Stockert, EM; and Langerman, A. Assessing the Magnitude and Costs of Intraoperative Inefficiencies Attributable to Surgical Instrument Trays. Journal of the American College of Surgery. (2014): 219(4):646-55
Researchers at the University of Chicago Medical Center discovered that 49 procedures in just four surgical specialties accounted for 237 different 5 tray configurations. Eighty-seven percent of instruments in otolaryngology, 85% in plastic surgery, 82% in bariatric surgery and 82% in neurosurgery were never used. An increasing number of instruments per tray was associated with decreased use and increased instrument error rate. The total cost of cleaning and repackaging an individual instrument for each case was 51 cents.
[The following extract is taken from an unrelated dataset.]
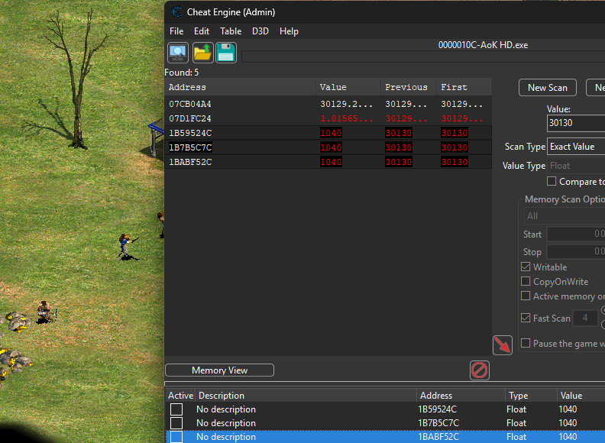The image size is (605, 443).
Task: Open the Table menu
Action: [231, 31]
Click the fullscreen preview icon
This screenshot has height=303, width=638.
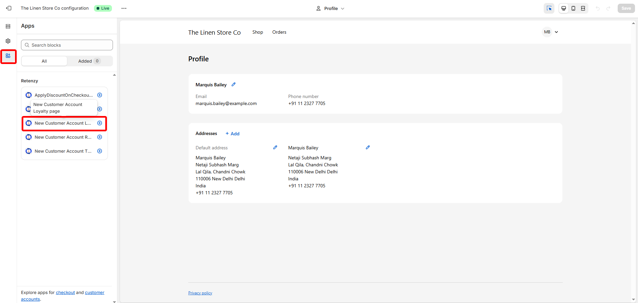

Toor, J; Bhangu, A. (2022) Optimizing the surgical instrument tray to immediately increase efficiency and lower costs in the operating room. Can J Surg 65(2)
Utilization of instruments on the major orthopedic tray at a large academic hospital was documented over 80 procedures. Results of the observations were applied to a customized mathematical model to determine the ideal tray configuration. The model produced an ideal tray size of 47 instruments, a reduction of 41 instruments from the original size of 88 instruments (47% reduction).
Van Meter, MM; Adam, RA. Costs associated with instrument sterilization in gynecologic surgery. American Journal of Obstetrics and Gynecology. (2016) 215(5):652.e1-652.e5
This single-site observational study of 28 gynecologic surgical cases (5 abdominal, 11 laparoscopic and 12 vaginal) found that surgeons used an average of 36.7 of 184 available instruments per case, for a usage rate of around 20.5%. Instrument use was correlated inversely with the number of instruments, with an average usage rate of 18.7% for trays that contained 10 instruments. Total annual per-instrument processing cost $3.19.
Weprin, SA; Meyer, D; et al. Incidence and OR team awareness of “near miss” and retained surgical sharps: a national survey on United States operating rooms. Patient Safety in Surgery (2021) 15(1):14
Researchers at Denver Health and the University of Colorado surveyed anesthesiologists, surgeons, and nurse/technologists on incidence of retained surgical instruments as well as near misses, in which instruments were not found. An average incidence of 4.4 lost instruments per 1,000 surgeries was found, with an average of 21 to 30 minutes spent searching. Adding in the use of X-rays, a lost instrument event results in up to 70 minutes of added OR time. Although previous research found that one retained surgical item occurred in every 5,500 surgeries, this study suggests incidence of one event per 3,800 surgeries.